Summary: Big Data is Dead by Jordan Tigani
For over a decade, inability to gain value from data has been blamed on its size. But data size wasn’t the problem.
Original article: Big Data Is Dead by Jordan Tigani
Motivation: data size isn’t the problem - most data is stored but rarely queried and almost never queried all at once. While vendors push their ability to scale (“Big Data is coming! You need to buy what I’m selling!“), practitioners struggle to solve simpler real-world “small-data” problems.
Most people don’t have that much data
One of MotherDuck’s investors surveyed their portfolio companies about their data sizes, and they found out that:
100 GB was the right order of magnitude for a data warehouse size
the largest B2B companies had 1TB of data, and the largest B2C companies had 10 TB of data in their cloud data warehouse.
To understand why large data sizes are rare, it is helpful to think about where data comes from. The most critical data is usually small; new orders, customer records, or new leads. Large data sets often come from auxiliary data sources that are relevant only for a short time (high-velocity data such as logs, traces, metrics, text, …) and don’t need to be kept for very long.
Even if you have lots of data, most of it is rarely queried — storage increases much faster than compute
Thanks to scalable and reasonably fast object storage such as S3 and GCS, you can store a lot of data and decide later how to query it (there are fewer constraints on a database design). While new data is generated all the time, most analysis is done only on the most recent data.
“This bias towards storage size over compute size has a real impact in system architecture. It means that if you use scalable object stores, you might be able to use far less compute than you had anticipated. You might not even need to use distributed processing at all.”
Scanning all data when running analytical queries is wasteful, and there are many techniques these days that allow you to further reduce how much data needs to be queried and processed (compute):
building aggregations containing important answers for reporting (no need to keep all granular data),
column projection to read only a subset of fields,
partition pruning to read only a narrow date range,
exploit locality in the data via clustering or automatic micro-partitioning,
doing less IO at query time by computing over compressed data, projection, and predicate pushdown.
Economic pressures incentivize people to reduce the amount of data to process.

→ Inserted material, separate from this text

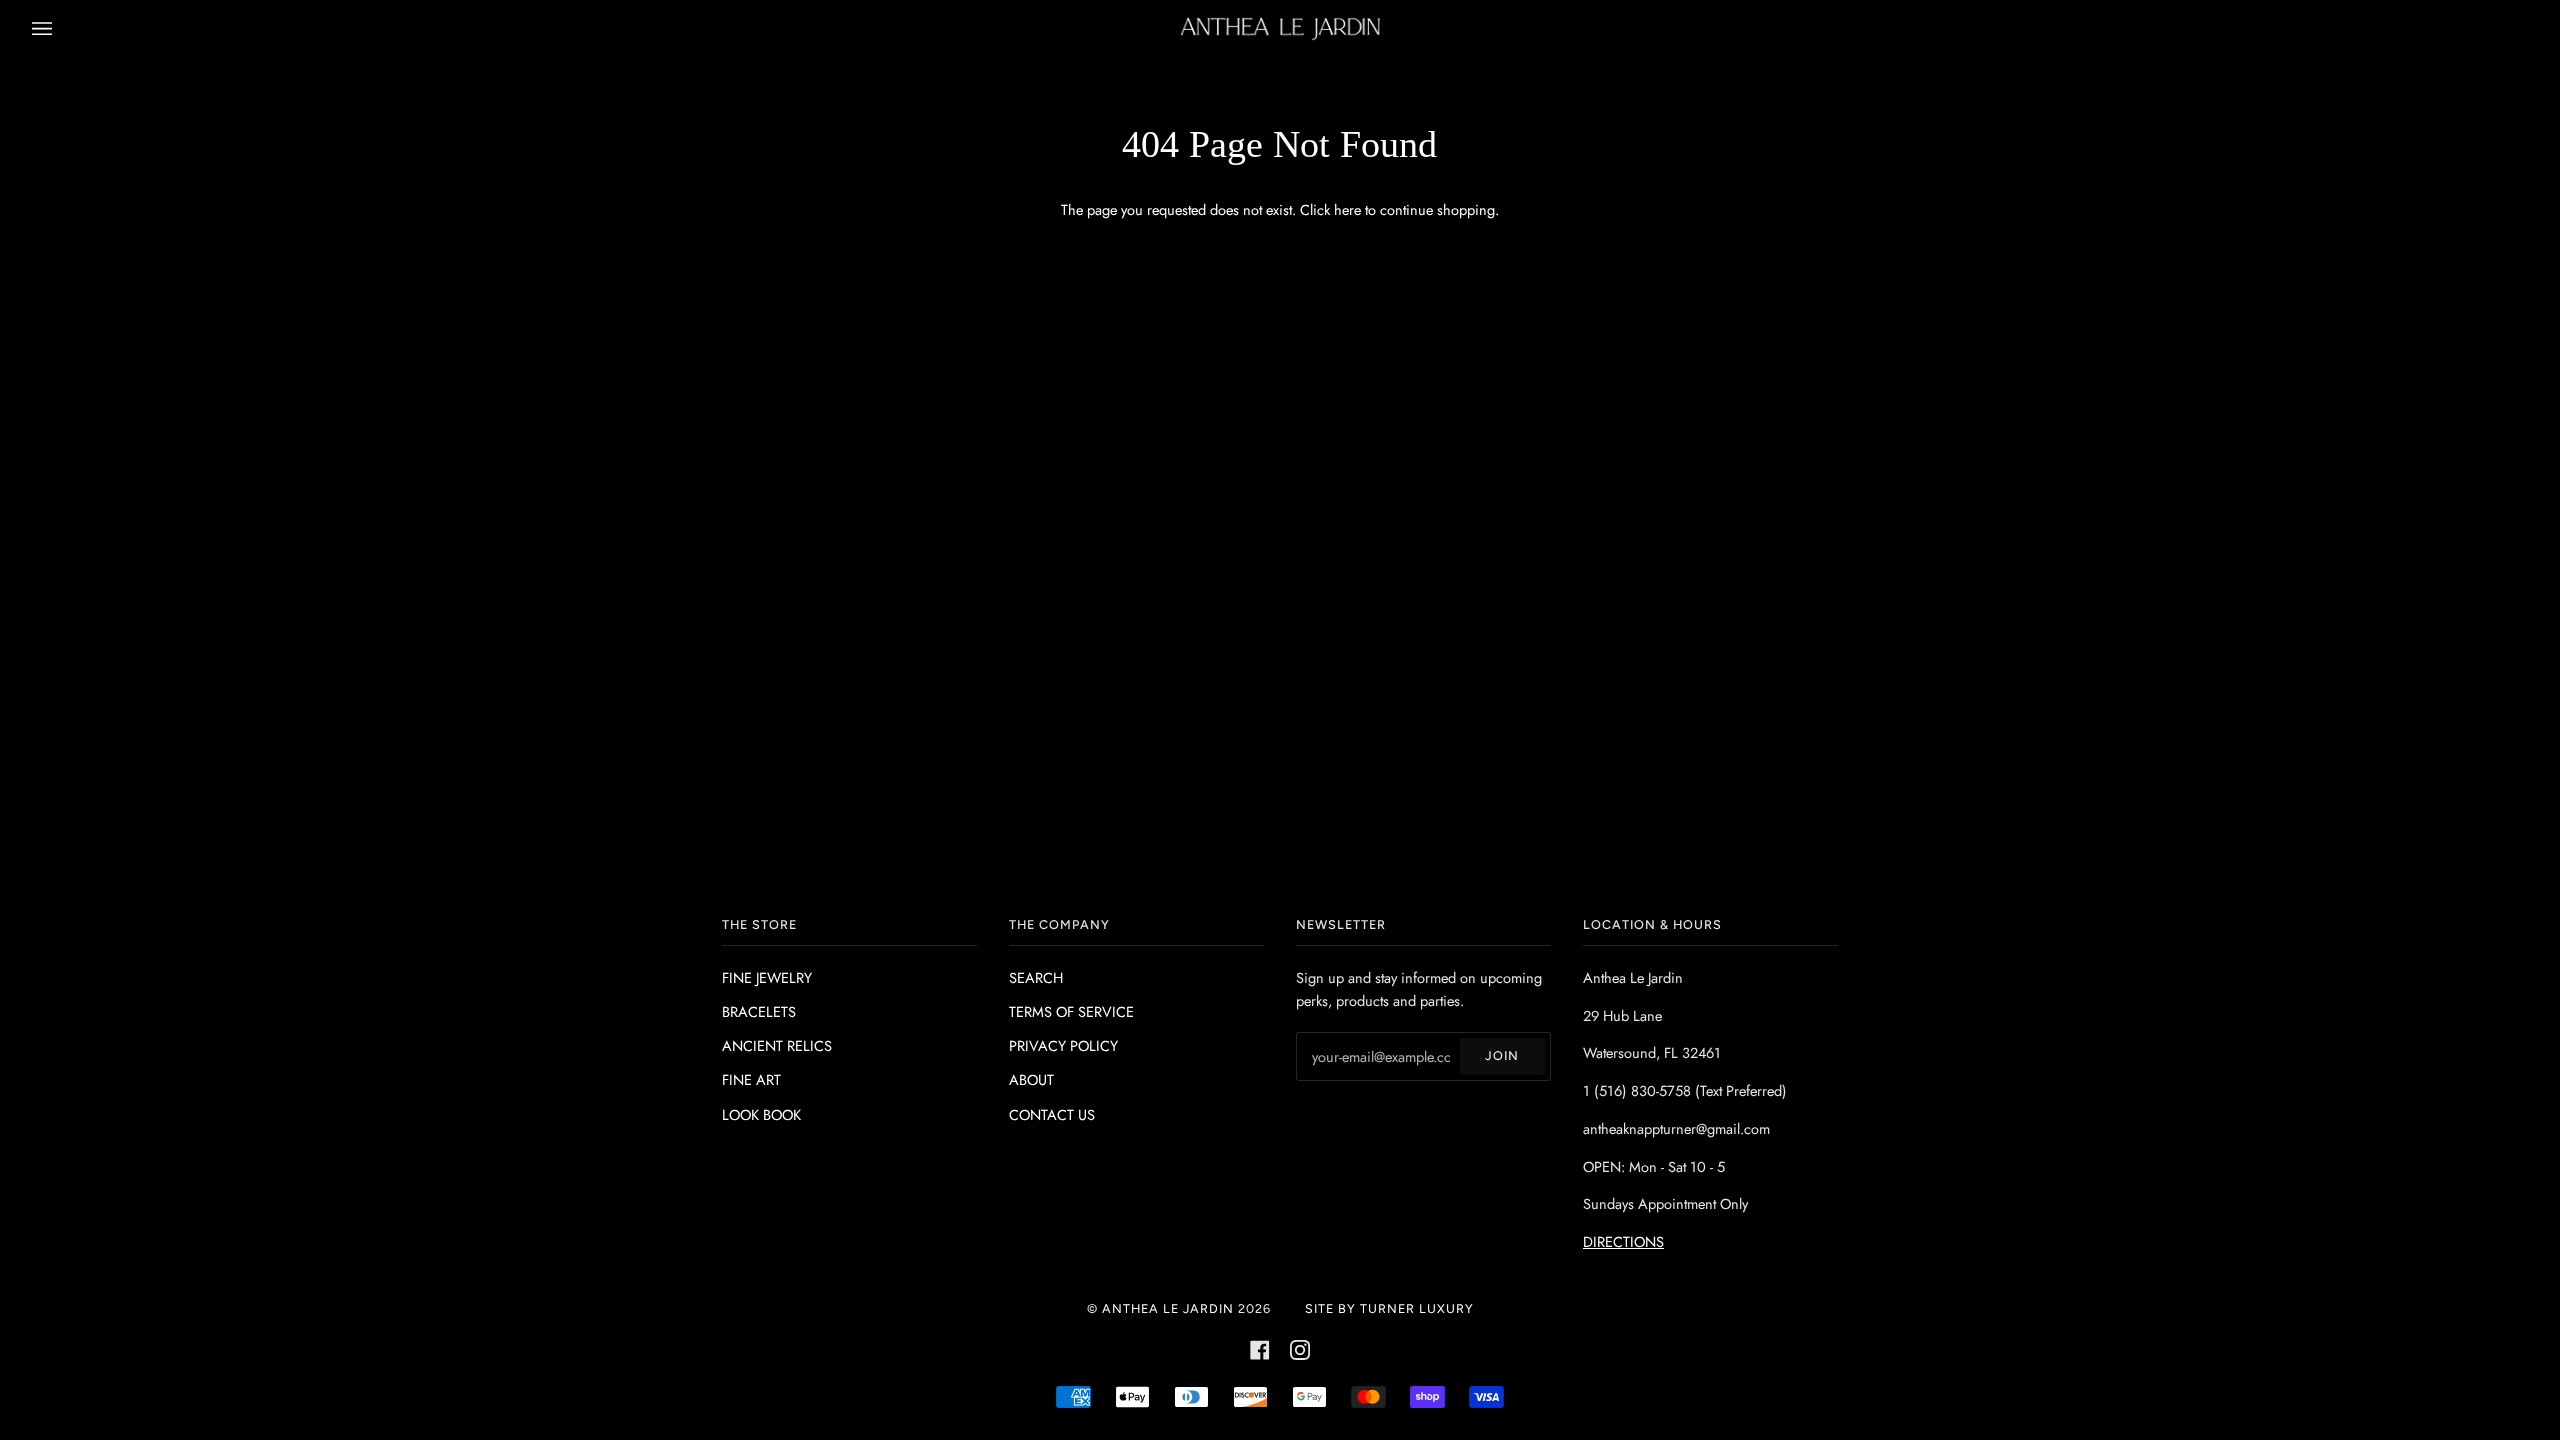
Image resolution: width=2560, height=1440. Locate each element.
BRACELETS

This holds true even if you’re not using a pay-per-byte-scanned pricing model (such as with BigQuery)—optimized queries can be processed with a smaller Snowflake instance.
Is Big Data Dead?
In 2004, when the MapReduce paper was published, scaling up was expensive. But today, you can spin up a relatively affordable cloud compute VM instance with incredible capacity within minutes. Also, cost scales up linearly with compute power.
So, why do people end up with big data even today? When you don’t know what’s worth keeping, you hoard everything in data swamps. This leads to increased storage costs, maintenance burden (”bit rot”), and potential legal implications for storing data you shouldn’t. Deciding what can be deleted requires hard work and prioritization.
“Big Data is real, but most people may not need to worry about it.“
Some questions that you can ask to figure out if you’re a “Big Data One-Percenter”:
Are you really generating a huge amount of data? If so:
do you need to process it at once?
is your data really too big to fit on one machine?
are you hoarding data instead of deciding how to model your data and what to keep? can something be stored in an aggregated way?
If not, use simpler tools that help you handle data at the size you actually have, not the size that people try to scare you into thinking that you might have someday.
Core message & CTA
Stop worrying about data size and focus on how to use it.